After reviewing ISO 20816-5:2018, I found that our pump’s displacement alarms should fall within 270-310 micrometers pk-pk. This equals 10-12 mils pk-pk or 3.7-4.3 mils RMS. These values are within the contractor’s recommended True pk-pk values.  Therefore, the 9 mils RMS alarm we currently have is too high.

Thank you all!

GM Vibration Standard (page 11) https://www.maintenance.org/fi...7/GMVibeStandard.pdf

 Overall Vibration Measurements and True Peak (See pages 3 and 4)  http://citeseerx.ist.psu.edu/v...ep=rep1&type=pdf



Now, I understand what you mean.

I guess despite the accuracy of the amplitude conversion from mil pp to mil rms, your way of expressing amplitudes is against the common convention. Perhaps, it could lead to confusions and mistakes.

I guess the majority of vibration practitioners and the members here in the forum would advise using mil p-p for shaft vibrations or very low-frequency structural vibrations.

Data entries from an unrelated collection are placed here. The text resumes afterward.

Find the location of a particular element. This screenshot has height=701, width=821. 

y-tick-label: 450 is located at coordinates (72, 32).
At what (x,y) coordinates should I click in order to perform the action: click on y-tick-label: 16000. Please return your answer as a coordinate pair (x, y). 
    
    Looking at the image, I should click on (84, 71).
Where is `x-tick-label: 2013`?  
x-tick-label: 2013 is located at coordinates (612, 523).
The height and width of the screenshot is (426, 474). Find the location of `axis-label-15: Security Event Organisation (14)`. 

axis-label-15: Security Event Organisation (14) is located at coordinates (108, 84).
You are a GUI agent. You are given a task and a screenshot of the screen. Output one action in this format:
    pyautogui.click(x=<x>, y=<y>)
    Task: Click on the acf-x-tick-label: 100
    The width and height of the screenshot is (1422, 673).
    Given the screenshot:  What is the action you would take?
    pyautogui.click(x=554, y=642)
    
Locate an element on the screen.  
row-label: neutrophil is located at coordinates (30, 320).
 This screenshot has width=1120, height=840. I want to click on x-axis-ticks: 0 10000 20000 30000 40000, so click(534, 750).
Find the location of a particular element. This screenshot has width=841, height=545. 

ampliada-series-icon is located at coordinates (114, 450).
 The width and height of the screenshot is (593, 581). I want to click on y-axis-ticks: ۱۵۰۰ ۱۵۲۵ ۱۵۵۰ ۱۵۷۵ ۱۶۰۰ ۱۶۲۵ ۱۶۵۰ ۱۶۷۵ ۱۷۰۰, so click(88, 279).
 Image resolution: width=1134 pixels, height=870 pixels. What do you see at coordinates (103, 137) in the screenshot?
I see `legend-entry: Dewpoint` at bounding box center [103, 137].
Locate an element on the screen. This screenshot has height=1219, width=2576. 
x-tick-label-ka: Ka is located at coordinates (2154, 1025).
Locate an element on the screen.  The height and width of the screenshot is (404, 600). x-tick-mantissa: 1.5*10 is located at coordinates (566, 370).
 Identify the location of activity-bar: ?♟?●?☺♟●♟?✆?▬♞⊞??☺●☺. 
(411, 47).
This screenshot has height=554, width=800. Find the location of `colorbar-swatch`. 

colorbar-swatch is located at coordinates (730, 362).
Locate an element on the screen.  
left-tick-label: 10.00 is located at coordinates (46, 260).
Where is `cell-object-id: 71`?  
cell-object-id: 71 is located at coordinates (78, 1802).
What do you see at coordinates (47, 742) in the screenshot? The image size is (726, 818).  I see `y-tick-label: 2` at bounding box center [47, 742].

On the accuracy aspect, as mentioned by others earlier,  the conversion factor (0.707) cannot hold correct if the vibration signal is complex meaning it contains two components or more. The conversion between mil pp and mil rms is true only if the waveform is a purely sinusoidal signal with a constant frequency. Maybe this is your case but I doubt that.

Regards- Ali M. Al-Shurafa


First, if someone wants a vibration specification set to mils displacement, then the sensor utilized to measure this should be measuring that as it's native units, such as a proximity probe.  That said, the proper units to read would be peak to peak.  Because displacement readings are weighted toward low frequency and higher frequencies tend to be attenuated, why would someone choose that parameter for acceptance?  I can only think of one reason for using it and that would be for assurances of clearances in turbo machinery, sleeve bearings, etc.

Velocity readings are much better suited to giving an overall look at a wide frequency range.


Ron Brook


Hi Ron,

Thanks for the feedback. The machinery we are monitoring has sleeve bearings.  They are 2000 hp pump units and operate between 450 - 695 rpms.  We are tracking displacement due to thrust (mils), vibration displacement (mils pk-pk; or in our case mils rms), and vibration velocity  (in/sec rms). I've been taught that vibration displacement is best for machines operating below 600 rpms.  I don't know how true that is, but we do monitor displacement and velocity.  For most of our smaller, higher speed pumps we use velocity readings for acceptance testing.

Kind regards,




Vibration readings can be expressed in different ways some of which are common and standard. You may want to keep using mil rms for your sleeve bearing machines but you take a risk of misinterpreting the readings if you use references based on mil p-p. Bode plot, for example, will be difficult to interpret.

Using mil rms after converting mil p-p for shaft vibration (classic horizontal machines) may twist some of the results. For example, vibration alarms are harder to trigger from rms readings when the signal has spikes. Trends in rms are smoother and less sensitive to temporary vibration changes.

Can you share some vibration plots with these mil rms readings? I'm sure it's going to be interesting to learn how you handle the analysis.